## What to do
1. Rewrite the passage of the article on South Africa's livestock outlook, starting with "Disease Outbreaks Threaten Exports" and going on through "undermine export competitiveness.", with "export competitiveness" changed to "export earnings".
2. In the article on South Africa's livestock outlook, by how much is beef consumption projected to rise?
3. Pick up the article on South Africa's livestock outlook after its last sentence and continue writing it.

## Text for analysis
----------------------------------------
South Africa’s livestock sector faces both opportunities and risks, with growth potential hinging on the country’s ability to contain animal disease outbreaks.
According to the Bureau for Food and Agricultural Policy’s (BFAP) Baseline 2025 report, which provides a 10-year outlook on agricultural production, consumption, prices, and trade, the livestock industry has endured a difficult decade. High feed costs, weak consumer spending, and repeated disease outbreaks have eroded profitability. Conditions are only expected to improve gradually from 2026 onward.
Demand Outlook: Poultry Leads Growth
The report projects that per capita consumption will increase across all meat categories except sheep. Population growth, rising incomes, and ongoing urbanisation are expected to drive overall demand.
“Affordability is still king,” said Tracy Davids, director at BFAP, during the baseline presentation in Pretoria.
-
Poultry remains the dominant protein source, set to account for more than half of the additional meat consumed by 2034, with growth of 18%.
-
Pork is expected to grow slightly faster at 19%, albeit from a smaller base.
-
Beef consumption is projected to rise by 12%.
-
Sheep meat consumption, however, is expected to decline marginally by 0.4%.
Disease Outbreaks Threaten Exports
Despite the strong demand outlook, recurring animal disease outbreaks threaten to cap growth and undermine export competitiveness.
“Exports are core to the sustainability of the red meat sector,” Davids said. “But outbreaks are constraining growth. Even though South Africa has moved from being a deficit to a surplus producer over the past decade, producers remain hesitant to rely on export markets given persistent biosecurity challenges.”
----------------------------------------
(Saved data entries)

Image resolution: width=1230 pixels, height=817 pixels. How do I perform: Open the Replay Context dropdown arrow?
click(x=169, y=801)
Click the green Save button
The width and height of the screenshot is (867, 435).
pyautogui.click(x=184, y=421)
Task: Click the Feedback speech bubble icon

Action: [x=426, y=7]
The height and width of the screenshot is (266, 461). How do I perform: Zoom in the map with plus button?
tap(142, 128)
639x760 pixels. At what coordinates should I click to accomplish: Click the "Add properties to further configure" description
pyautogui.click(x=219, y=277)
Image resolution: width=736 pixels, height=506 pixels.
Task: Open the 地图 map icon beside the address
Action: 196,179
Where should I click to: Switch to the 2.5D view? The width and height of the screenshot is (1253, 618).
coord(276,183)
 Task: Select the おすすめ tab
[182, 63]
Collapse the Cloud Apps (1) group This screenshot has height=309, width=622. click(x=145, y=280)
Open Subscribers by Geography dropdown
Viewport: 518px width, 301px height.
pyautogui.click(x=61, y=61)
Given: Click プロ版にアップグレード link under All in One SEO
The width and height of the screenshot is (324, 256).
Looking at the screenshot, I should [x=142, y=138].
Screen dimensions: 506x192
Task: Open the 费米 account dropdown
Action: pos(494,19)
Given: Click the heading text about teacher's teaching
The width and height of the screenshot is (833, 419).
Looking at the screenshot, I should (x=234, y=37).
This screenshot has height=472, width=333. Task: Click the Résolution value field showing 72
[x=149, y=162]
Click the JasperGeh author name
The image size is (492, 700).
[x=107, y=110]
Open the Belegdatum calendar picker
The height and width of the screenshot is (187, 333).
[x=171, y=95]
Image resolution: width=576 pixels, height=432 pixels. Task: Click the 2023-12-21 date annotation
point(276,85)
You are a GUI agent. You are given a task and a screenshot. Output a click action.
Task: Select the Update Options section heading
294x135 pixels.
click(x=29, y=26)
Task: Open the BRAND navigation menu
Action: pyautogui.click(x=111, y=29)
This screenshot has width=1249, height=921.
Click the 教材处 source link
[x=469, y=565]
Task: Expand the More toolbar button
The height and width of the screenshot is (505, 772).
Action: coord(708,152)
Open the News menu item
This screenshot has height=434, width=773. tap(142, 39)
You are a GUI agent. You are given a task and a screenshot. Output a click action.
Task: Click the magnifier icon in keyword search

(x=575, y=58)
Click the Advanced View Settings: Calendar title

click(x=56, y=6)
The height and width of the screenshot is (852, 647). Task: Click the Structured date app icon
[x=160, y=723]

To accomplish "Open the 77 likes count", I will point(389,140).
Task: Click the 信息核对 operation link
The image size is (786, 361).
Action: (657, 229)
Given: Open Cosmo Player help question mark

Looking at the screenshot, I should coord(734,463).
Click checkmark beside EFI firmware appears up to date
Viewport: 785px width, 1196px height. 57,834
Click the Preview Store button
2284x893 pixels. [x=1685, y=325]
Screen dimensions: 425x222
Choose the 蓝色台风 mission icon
----------------------------------------
## Results for the exercise
1.
Disease Outbreaks Threaten Exports
Despite the strong demand outlook, recurring animal disease outbreaks threaten to cap growth and undermine export earnings.

2. By 12%.

3.
Over the past 10 years, production expanded by just 0.3% per year, while exports are currently 30% below potential. The report warns that outbreaks could continue to limit exports through late 2025 and into 2026, placing pressure on domestic prices once supply normalises.
Long-Term Prospects
From 2027, improvements are expected as international prices stabilise and global herds are rebuilt. By 2034, South Africa’s red meat exports could reach 80,000 tonnes, equivalent to 9% of production. While this is below the red meat industry’s strategic targets, it represents an improvement from the 5% achieved in 2024.
If disease management improves and feed costs decline as projected, BFAP expects red meat production growth to accelerate to an average of 1.3% per year over the next decade.
The Bottom Line
South Africa’s livestock industry has the potential to benefit from rising global demand, but only if biosecurity measures are strengthened. Without effective disease control, export growth—and by extension, industry profitability—will remain constrained.